Traceroute is very good at trouble shooting slow networks, its also very good at seeing how complicated the internet is and how many different routes a packet of data can take. For example from my computer to my server hosting this site takes 23 hops. This means it goes though 23 different bits of hardware and cables to get to its destination. From Sheffiled to my website in the USA a packet goes to the main switch in my block, the main servers for my Uni network, then around (what I think) is an education network within Britain. This packet is then bounced north to Leeds where it flys round a bit before going down to London. After taking a trip around London it enters the main exchange for the UK, where it flies across the Atlantic. When in America it goes through nine different routers before it enters my servers data centre, before finding my server and then my website. A long route done in (what is normally) about a second or two.
I can spend all day seeing where my packets go, and what connections it uses. Playing a side it is good to see where hold up’s are and if it is possible to correct them.
If you want to find the information behind a website the best way to do this normally is through the contact form a website provides. However if one doesn’t exist, and you need one for legal reasons or otherwise, the Whois is the way to go.
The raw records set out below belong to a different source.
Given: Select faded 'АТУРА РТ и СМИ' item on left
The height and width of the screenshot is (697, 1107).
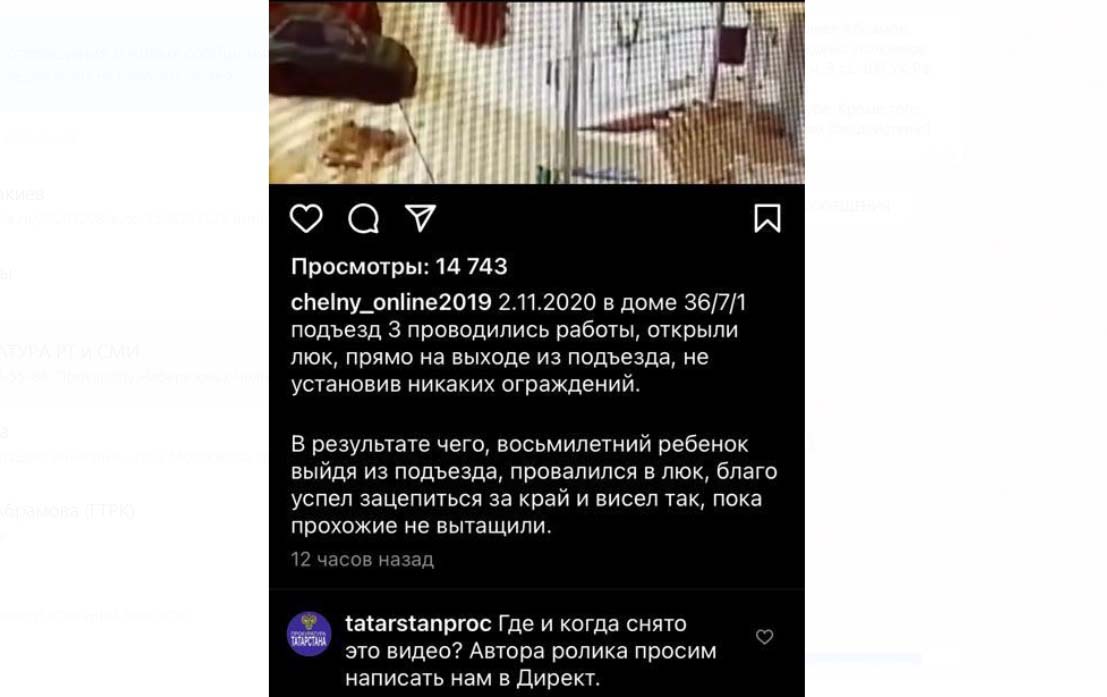Looking at the screenshot, I should (x=70, y=352).
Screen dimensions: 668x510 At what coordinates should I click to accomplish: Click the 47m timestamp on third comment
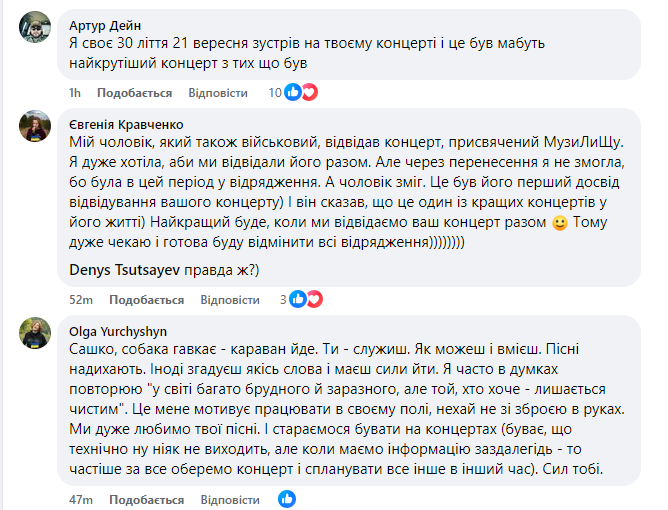(x=80, y=498)
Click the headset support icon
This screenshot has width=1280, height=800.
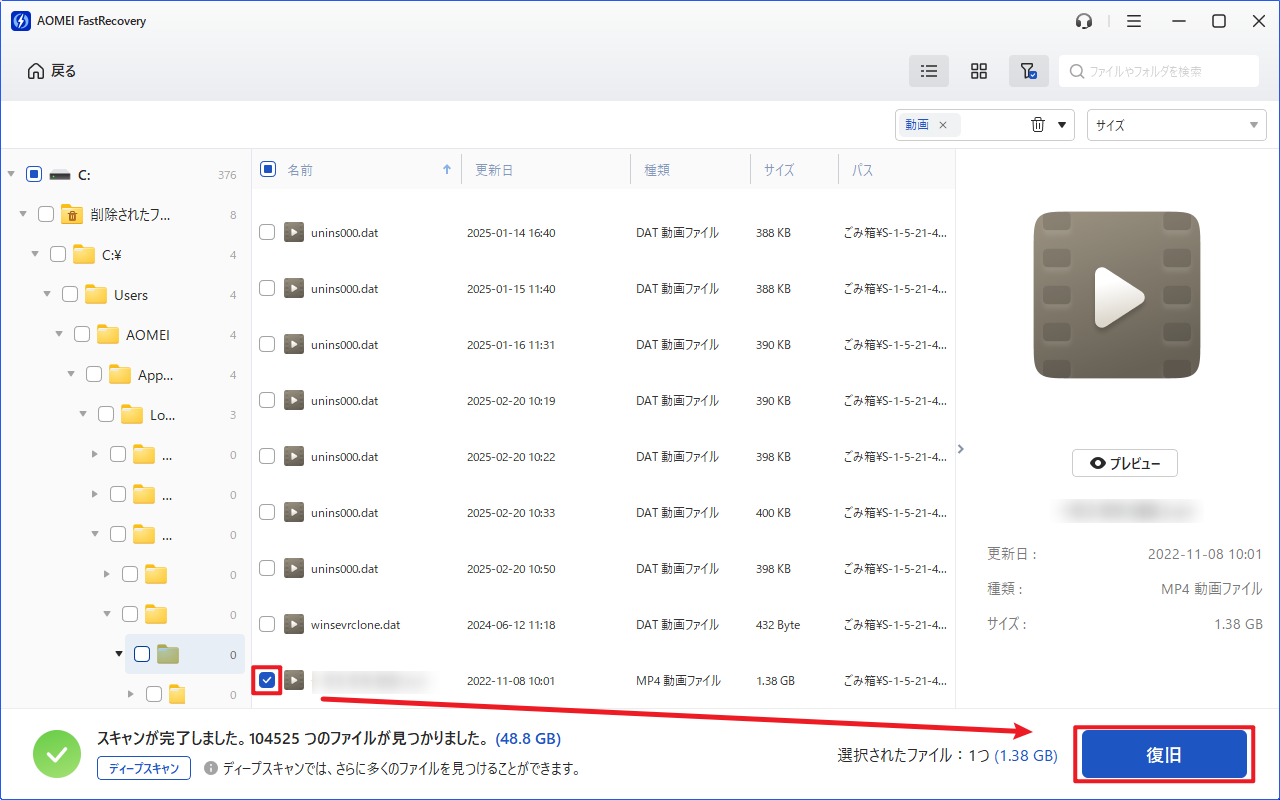coord(1084,21)
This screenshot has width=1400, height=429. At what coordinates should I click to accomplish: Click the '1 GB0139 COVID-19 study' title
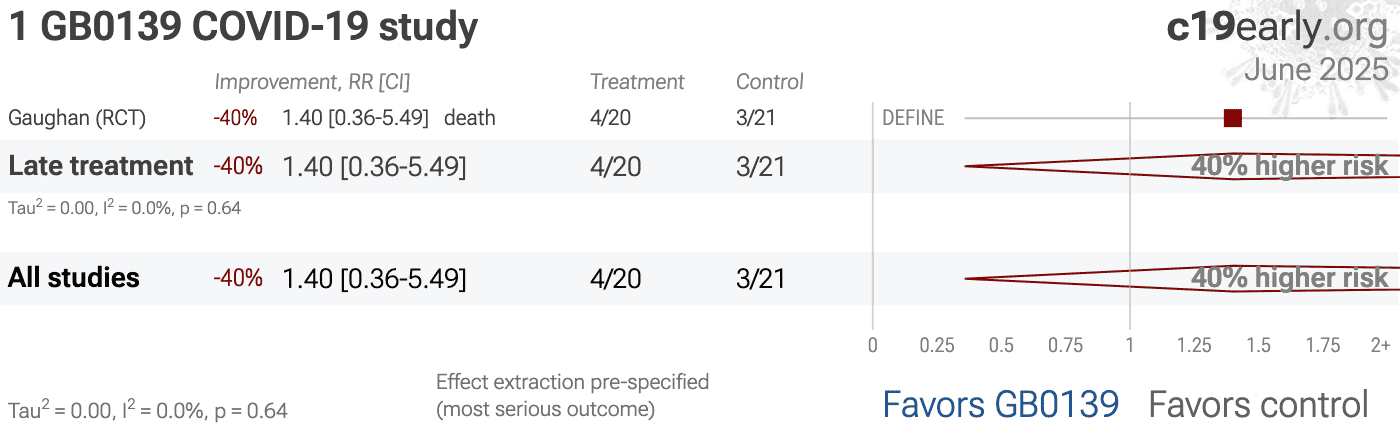pos(243,28)
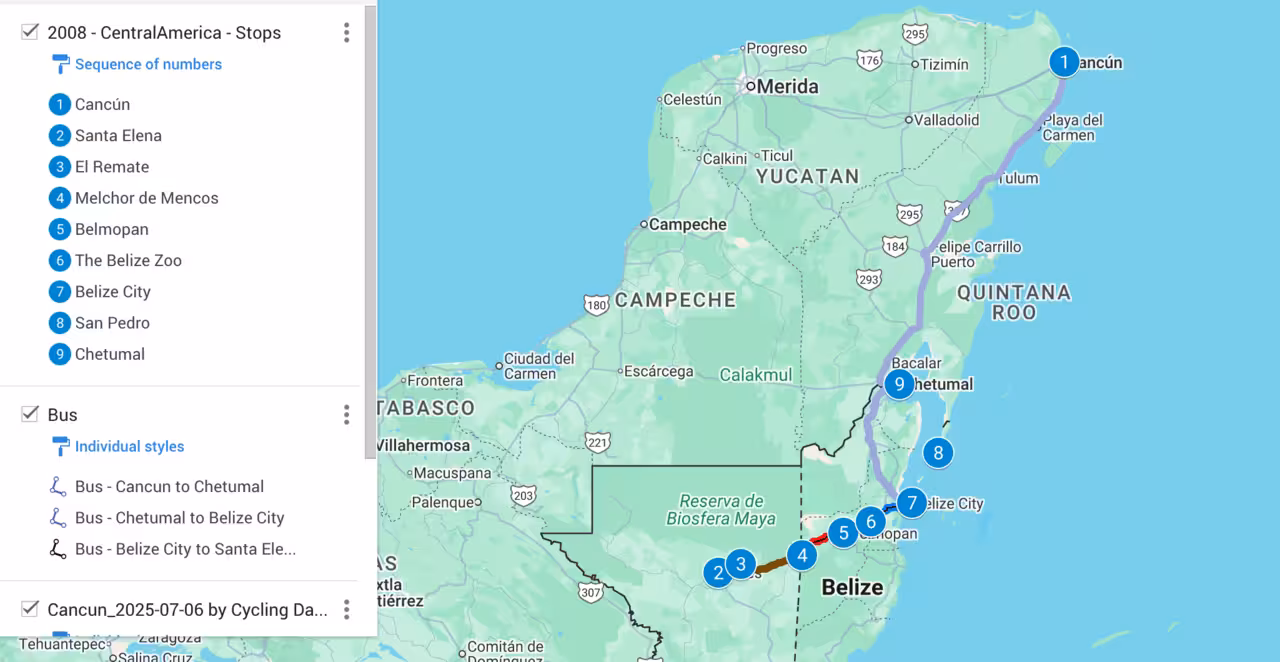Click map marker 1 at Cancún

1064,62
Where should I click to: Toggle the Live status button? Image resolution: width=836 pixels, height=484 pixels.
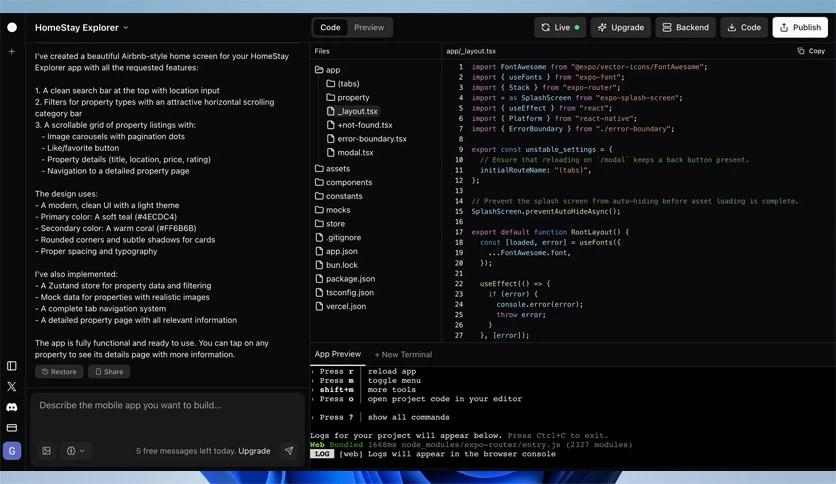560,28
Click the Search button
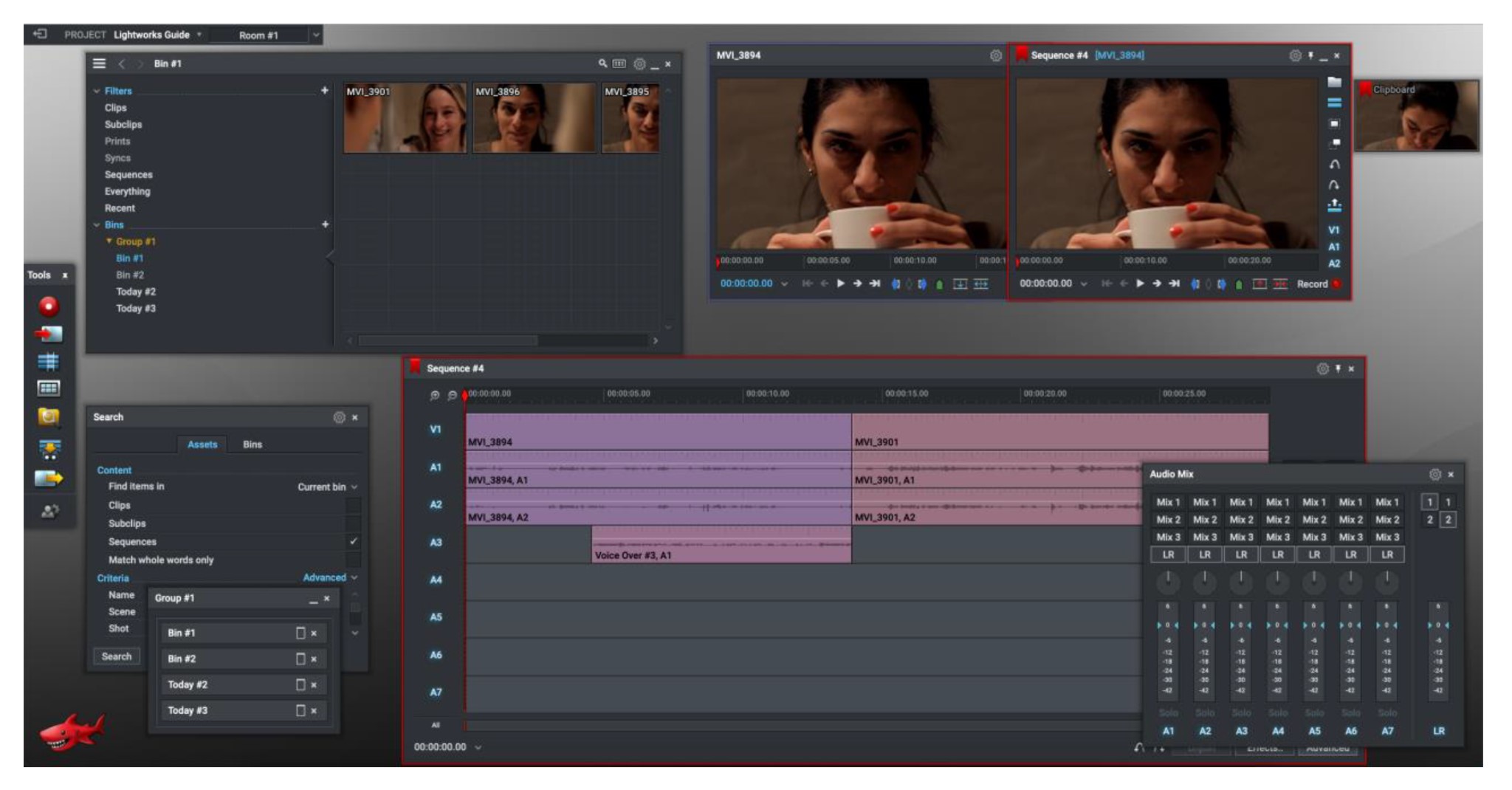 [x=117, y=656]
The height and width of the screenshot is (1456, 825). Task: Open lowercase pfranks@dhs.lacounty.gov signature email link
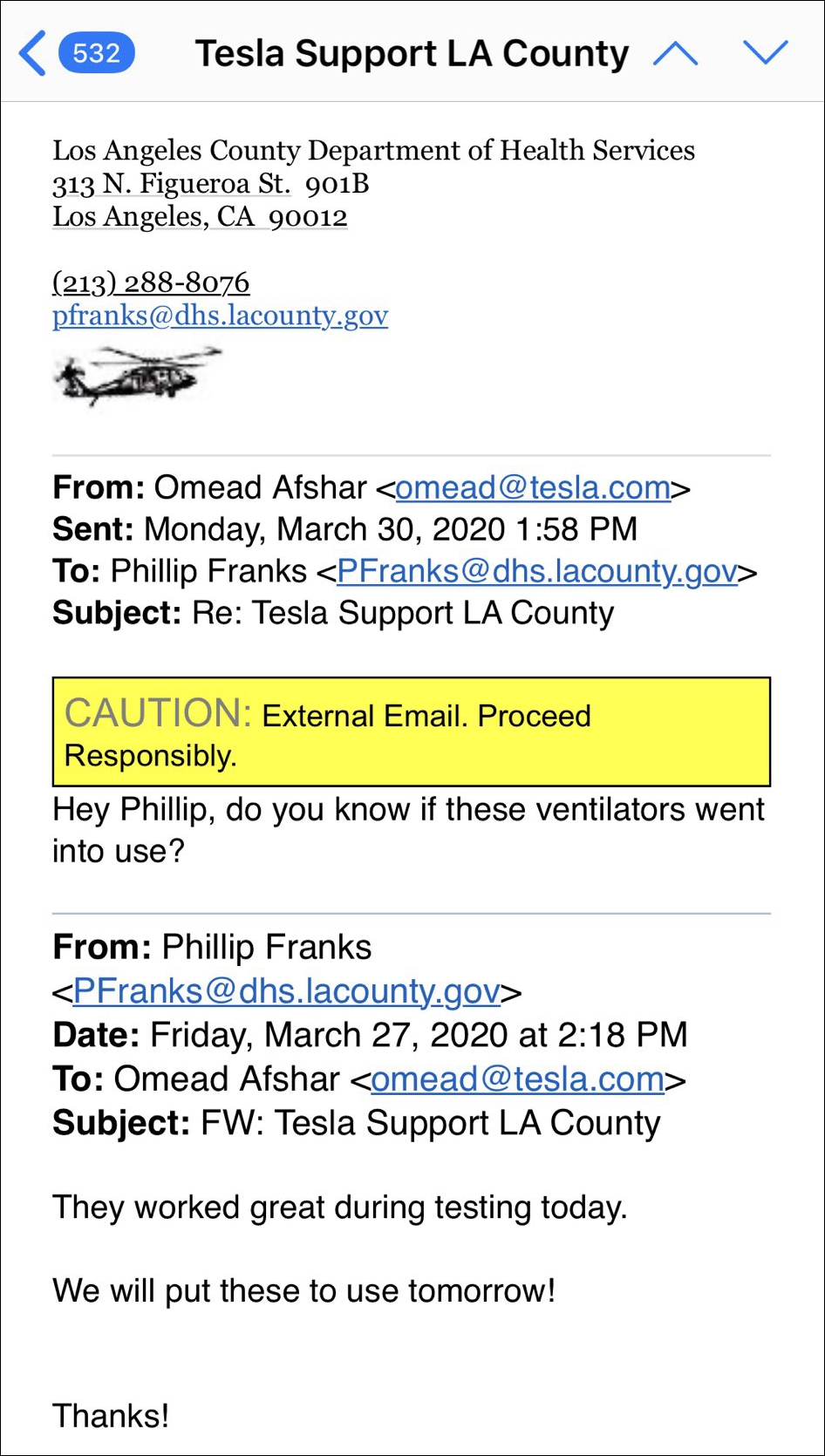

With this enter a website and then pick a Whois server. I recommend adding “whois.godaddy.com” to the server box if you don’t get any meaningful results.
Finger is a very old protocol which was originally designed to find information about a user on a network. Nowadays its not really used due to security and other concerns. However you can find information on your network if you type your name into the box. Although I haven’t tested it it will probably work for other users on your Mac and small home network. Overall this is one option you can probably ignore.
The final option within Network Utility is the port scan option. This is used when you have ports open so can receive requests from other people. This usually includes the “Sharing” options within System Preferences. Any options which you have selected will usually show up here. I like to use this utility to find vulnerabilities and open ports on my Mac and other computers within the network. You can use it on other computers over the net however you usually don’t yeild useful results. I don’t have any ports open so the image below doesn’t show much information.
To conclude Network Utilities has a lot of options. For most people you only really need to use Ping, Traceroute, Whois and occasionally Port Scan. Have a play around with the app and see what information you can yield from it. Its good fun to play with, especially the Traceroute.
If you want to lean more about networking and TCP/IP there are plenty of resources. One of the best is to search the internet to see what you can find. If you like your information in a book there is plenty of resources out there, some good ones include TCP/IP For Dummies for general networking stuff and Mac OS X Unix Toolbox as a general Unix guide. A lot of the actions in Network Utility can be done through Terminal.